A coil having 100 turns, area of $$5 \times 10^{-3} \text{ m}^2$$, carrying current of $$1 \text{ mA}$$ is placed in uniform magnetic field of $$0.20 \text{ T}$$ such a way that plane of coil is perpendicular to the magnetic field. The work done in turning the coil through $$90°$$ is ___________ $$\mu\text{J}$$.


Correct Answer: 100

We need to find the work done in turning a current-carrying coil through 90° in a uniform magnetic field. First, recall that the magnetic moment of a coil is $$M = NIA$$, where $$N$$ is the number of turns, $$I$$ is the current, and $$A$$ is the area.
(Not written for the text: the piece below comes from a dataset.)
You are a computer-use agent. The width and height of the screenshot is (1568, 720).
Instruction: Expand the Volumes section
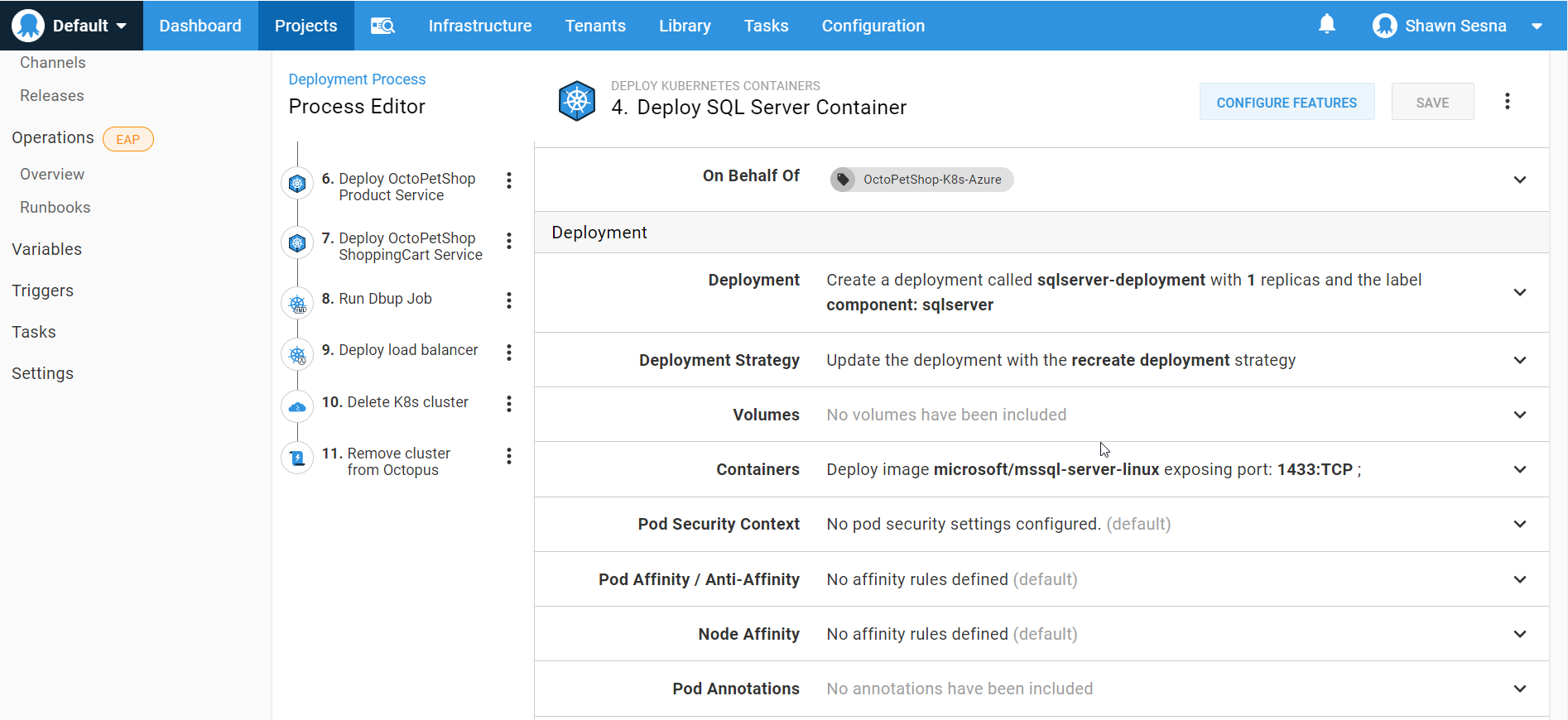(1519, 415)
The potential energy of a magnetic dipole in a field is $$U = -MB\cos\theta$$, and the work done is the change in potential energy, given by $$W = U_f - U_i$$.

Using the specified values, the magnetic moment is $$M = NIA = 100 \times 1 \times 10^{-3} \times 5 \times 10^{-3}$$, which simplifies to $$M = 100 \times 5 \times 10^{-6} = 5 \times 10^{-4}\,\text{A·m}^2$$.

The plane of the coil is initially perpendicular to the magnetic field, so the magnetic moment, which is normal to the coil’s plane, is parallel to the field. Therefore, $$\theta_i = 0°$$. After rotating through 90°, the angle becomes $$\theta_f = 90°$$.

Applying the expression for work, we have $$W = U_f - U_i = (-MB\cos 90°) - (-MB\cos 0°) = 0 - (-MB) = MB$$.

Substituting $$M = 5 \times 10^{-4}\,\text{A·m}^2$$ and $$B = 0.20\,\text{T}$$ yields $$W = 5 \times 10^{-4} \times 0.20 = 1 \times 10^{-4}\,\text{J} = 100\,\mu\text{J}$$.

The correct answer is 100 $$\mu$$J.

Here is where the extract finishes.